Security officials at a Norwegian government-owned media company have issued an alert about a few apps that people visiting Qatar to watch the upcoming FIFA World Cup will be forced to download to their phones.

Øyvind Vasaasen, head of security at Norsk Rikskringkasting AS (NRK) or the Norwegian Broadcasting Corporation, found that people traveling to Qatar to watch the FIFA World Cup, which would start in November instead of May, should download and install two applications on their devices: Ehteraz and Hayya.
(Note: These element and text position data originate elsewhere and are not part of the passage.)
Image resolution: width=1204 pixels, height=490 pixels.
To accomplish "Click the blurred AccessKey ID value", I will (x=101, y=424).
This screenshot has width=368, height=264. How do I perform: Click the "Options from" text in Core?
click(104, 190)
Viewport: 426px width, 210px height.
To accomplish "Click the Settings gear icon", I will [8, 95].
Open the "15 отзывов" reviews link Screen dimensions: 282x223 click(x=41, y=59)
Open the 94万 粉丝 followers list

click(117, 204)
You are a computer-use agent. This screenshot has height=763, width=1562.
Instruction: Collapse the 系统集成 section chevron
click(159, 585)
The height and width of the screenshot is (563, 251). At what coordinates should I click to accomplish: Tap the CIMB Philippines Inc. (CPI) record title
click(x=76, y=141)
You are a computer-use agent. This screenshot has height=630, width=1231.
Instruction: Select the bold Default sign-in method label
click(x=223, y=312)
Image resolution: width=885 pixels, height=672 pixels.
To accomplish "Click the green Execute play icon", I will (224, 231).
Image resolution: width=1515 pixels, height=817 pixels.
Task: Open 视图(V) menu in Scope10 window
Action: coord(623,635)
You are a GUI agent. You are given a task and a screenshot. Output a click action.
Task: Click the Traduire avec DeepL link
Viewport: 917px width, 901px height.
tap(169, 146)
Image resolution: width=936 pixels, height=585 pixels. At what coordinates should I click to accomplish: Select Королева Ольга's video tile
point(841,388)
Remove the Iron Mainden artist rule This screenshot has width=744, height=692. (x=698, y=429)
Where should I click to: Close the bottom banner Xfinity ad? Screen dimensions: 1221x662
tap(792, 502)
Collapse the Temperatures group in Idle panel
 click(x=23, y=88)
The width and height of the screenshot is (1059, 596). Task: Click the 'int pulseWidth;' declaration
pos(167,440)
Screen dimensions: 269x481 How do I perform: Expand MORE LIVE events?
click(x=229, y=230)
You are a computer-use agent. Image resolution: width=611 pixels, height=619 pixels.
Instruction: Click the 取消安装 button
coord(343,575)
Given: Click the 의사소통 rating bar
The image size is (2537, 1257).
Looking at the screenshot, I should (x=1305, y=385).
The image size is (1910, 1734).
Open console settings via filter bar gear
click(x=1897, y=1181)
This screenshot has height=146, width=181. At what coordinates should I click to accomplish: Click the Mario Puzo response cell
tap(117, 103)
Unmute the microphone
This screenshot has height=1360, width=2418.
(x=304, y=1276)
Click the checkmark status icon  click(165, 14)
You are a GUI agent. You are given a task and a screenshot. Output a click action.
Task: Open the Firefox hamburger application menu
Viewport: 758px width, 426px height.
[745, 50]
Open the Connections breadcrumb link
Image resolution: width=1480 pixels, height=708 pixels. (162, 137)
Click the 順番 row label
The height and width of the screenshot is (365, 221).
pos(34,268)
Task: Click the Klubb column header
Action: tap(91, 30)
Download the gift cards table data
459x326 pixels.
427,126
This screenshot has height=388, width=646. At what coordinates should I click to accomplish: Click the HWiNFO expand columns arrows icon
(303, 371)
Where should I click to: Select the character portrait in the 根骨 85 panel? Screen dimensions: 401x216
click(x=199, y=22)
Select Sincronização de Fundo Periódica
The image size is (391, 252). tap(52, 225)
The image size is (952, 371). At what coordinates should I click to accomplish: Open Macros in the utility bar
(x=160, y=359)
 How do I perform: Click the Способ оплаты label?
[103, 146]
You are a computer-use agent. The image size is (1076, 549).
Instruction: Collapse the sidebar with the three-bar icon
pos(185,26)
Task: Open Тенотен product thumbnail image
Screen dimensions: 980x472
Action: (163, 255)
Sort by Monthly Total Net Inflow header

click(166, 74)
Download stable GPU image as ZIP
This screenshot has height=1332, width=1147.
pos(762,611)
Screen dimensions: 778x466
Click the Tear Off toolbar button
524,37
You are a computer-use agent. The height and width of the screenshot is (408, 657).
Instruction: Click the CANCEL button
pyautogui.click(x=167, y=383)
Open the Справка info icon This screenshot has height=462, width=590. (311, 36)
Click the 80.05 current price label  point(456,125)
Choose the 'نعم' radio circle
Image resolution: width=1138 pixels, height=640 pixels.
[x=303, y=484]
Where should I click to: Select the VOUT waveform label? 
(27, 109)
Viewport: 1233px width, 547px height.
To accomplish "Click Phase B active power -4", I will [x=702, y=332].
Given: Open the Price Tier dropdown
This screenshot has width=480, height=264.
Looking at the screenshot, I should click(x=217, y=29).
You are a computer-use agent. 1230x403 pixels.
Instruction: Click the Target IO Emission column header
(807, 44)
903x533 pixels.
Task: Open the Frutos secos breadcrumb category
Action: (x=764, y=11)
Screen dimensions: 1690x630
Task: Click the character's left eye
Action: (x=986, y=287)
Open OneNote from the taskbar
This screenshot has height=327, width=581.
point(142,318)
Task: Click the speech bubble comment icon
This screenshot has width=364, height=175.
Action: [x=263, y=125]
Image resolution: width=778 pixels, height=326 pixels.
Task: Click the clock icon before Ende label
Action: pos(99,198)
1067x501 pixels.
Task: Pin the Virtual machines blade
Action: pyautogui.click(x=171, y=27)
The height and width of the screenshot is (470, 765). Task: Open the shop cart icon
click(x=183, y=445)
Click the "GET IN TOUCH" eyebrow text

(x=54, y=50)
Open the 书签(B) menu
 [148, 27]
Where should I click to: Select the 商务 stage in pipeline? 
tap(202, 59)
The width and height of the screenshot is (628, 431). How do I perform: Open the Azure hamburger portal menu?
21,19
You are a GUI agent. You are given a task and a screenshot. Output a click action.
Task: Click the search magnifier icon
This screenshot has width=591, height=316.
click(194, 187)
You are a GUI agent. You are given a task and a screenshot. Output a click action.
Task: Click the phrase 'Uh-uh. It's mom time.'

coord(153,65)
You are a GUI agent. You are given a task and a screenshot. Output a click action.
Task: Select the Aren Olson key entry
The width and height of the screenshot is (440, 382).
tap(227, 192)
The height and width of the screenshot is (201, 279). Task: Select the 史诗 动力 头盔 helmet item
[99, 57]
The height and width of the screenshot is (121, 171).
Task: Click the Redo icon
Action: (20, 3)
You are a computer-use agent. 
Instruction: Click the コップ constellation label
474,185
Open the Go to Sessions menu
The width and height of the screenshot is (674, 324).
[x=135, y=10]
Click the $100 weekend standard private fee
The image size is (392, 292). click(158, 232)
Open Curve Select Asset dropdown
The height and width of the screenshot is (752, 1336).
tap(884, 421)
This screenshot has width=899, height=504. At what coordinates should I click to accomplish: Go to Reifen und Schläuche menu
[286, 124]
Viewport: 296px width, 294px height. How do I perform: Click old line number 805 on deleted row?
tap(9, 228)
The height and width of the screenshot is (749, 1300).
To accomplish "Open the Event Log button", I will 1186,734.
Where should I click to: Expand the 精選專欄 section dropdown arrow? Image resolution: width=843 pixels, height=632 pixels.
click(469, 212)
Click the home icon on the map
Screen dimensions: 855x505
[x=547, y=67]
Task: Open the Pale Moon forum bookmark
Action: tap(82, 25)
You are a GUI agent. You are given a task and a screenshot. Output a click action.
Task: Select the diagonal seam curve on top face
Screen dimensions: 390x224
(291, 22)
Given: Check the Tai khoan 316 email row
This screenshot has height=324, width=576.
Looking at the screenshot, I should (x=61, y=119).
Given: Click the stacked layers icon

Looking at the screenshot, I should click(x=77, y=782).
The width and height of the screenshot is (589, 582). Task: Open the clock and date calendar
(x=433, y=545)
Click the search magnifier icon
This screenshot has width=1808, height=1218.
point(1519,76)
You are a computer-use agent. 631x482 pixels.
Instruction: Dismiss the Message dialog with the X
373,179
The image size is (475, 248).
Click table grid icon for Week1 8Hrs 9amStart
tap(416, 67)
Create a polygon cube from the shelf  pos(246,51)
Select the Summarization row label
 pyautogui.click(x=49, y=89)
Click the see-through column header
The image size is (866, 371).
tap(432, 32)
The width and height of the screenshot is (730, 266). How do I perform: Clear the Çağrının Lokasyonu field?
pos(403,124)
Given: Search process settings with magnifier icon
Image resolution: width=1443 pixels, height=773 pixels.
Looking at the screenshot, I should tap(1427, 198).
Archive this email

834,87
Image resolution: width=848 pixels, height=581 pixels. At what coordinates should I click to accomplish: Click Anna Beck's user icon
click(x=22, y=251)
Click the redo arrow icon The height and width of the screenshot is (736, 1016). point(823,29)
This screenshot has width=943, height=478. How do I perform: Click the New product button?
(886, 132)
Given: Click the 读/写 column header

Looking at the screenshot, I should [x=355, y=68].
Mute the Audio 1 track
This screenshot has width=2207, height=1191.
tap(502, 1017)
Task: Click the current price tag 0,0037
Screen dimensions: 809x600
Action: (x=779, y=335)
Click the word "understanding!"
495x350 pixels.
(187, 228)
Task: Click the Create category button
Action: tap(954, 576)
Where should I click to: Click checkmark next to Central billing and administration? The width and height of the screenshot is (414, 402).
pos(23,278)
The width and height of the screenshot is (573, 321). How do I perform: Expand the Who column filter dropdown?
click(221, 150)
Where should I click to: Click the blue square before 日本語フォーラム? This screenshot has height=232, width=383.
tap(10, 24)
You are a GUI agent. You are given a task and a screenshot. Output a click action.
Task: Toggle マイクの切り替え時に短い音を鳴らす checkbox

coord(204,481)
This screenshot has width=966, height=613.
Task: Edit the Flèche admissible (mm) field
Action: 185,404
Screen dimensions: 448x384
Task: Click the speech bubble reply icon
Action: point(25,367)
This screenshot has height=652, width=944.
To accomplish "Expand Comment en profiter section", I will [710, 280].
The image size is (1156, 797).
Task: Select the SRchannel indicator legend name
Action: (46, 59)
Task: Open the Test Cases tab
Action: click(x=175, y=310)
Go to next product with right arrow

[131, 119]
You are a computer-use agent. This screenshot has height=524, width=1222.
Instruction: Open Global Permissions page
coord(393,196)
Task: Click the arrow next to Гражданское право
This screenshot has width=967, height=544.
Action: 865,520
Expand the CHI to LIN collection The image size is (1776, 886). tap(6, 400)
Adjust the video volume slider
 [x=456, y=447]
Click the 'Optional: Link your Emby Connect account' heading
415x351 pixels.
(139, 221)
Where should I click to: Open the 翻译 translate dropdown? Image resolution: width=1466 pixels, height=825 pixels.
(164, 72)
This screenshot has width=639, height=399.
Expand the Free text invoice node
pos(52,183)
Ehteraz is a required Covid-19 tracking app for anyone over the age of 18. Hayya allows visitors to follow the schedule of the football event and free access to the Qatar metro network. “It’s not my job to give travel advice, but personally I would never bring my mobile phone when visiting Qatar,” Vasaasen said.

“When you download these two apps, you agree to the terms set out in the contract, and those terms are very generous. You’re essentially handing over all the information on your phone. You’re giving people who control the apps the ability to read and They also have the ability to retrieve information from other apps if they have the ability, and we believe they do.

Vasaasen’s strong opinions are based on the access permissions (listed below) associated with both apps. Both apps are available on the Apple App Store and Google Play Store.




Read or edit (delete/edit) all content on the device Yes


Share personal information without restriction

Access to connect to WiFi Yes


Access to connect to Bluetooth

Full network access NOT


Replace other apps

Prevent the device from entering sleep mode or shutting down Yes


Overview of the exact location of the device

Yes Yes
Make direct calls from the phone Yes


Disable phone screen lock


GPS access

Yes Yes
Force restart the device Yes


Control vibration Yes


Learn more: Meta lists 400 credential-stealing mobile apps that compromised 1 million Facebook users

He is joined by Bruce Schneier, an American computer security professional, lecturer at the Harvard Kennedy School and member of the board of directors of the non-profit Electronic Frontier Foundation. “Anyone visiting Qatar for the World Cup should install spyware on their phone,” Schneier said. wrote.

It is unclear whether downloading Ehteraz and Hayya is mandatory or not. However, only basic app permissions were sufficient for Tor Erling Bjørstad of managed detection and response provider Mnemonic, Martin Gravåk of IT services and consulting firm Bouvet, and law school researcher Naomi Lintvedt. from the University of Oslo, to express deep concern. Lintvedt told NRK:

“You can’t consent to some parts of the use, just everything. As I understand the apps, there will also be limited options to change permissions. This means that if you want to go to the bathroom, you won’t you have no choice. This is a mandatory application with no options.

Qatar has already come under scrutiny for its human rights record, including the build-up to this event. The Middle Eastern country, located in the Arabian Peninsula, also has strict regulations (although some have been relaxed for the FIFA World Cup), failure to comply with these can net offenders up to three months in prison and $2,750 (QAR 10,000) fine.

Qatari authorities expect modest clothing that covers the shoulders and knees, no smoking or drinking in public (fair enough), adherence to strict LGBT policies and unmarried heterosexual couples, and more.

“They can cross-reference information and find out who you meet and who you talk to. If you hunt the opposition, gays or other people you don’t like, an app like this will make it easier for you,” Gravåk told NRK.

Bjørstad also mentioned that the apps are not that alarming, but added: “They process data, especially related to GPS and location, which has a high potential for abuse. In a way, you have to trust the people who develop or own the apps, and it’s not certain that you particularly want to trust the authorities in Qatar.

“I know people who visited Saudi Arabia when that country had an equally sketchy application requirement. Some of them just didn’t bother to download the apps and were never asked about it at the border,” Schneier added.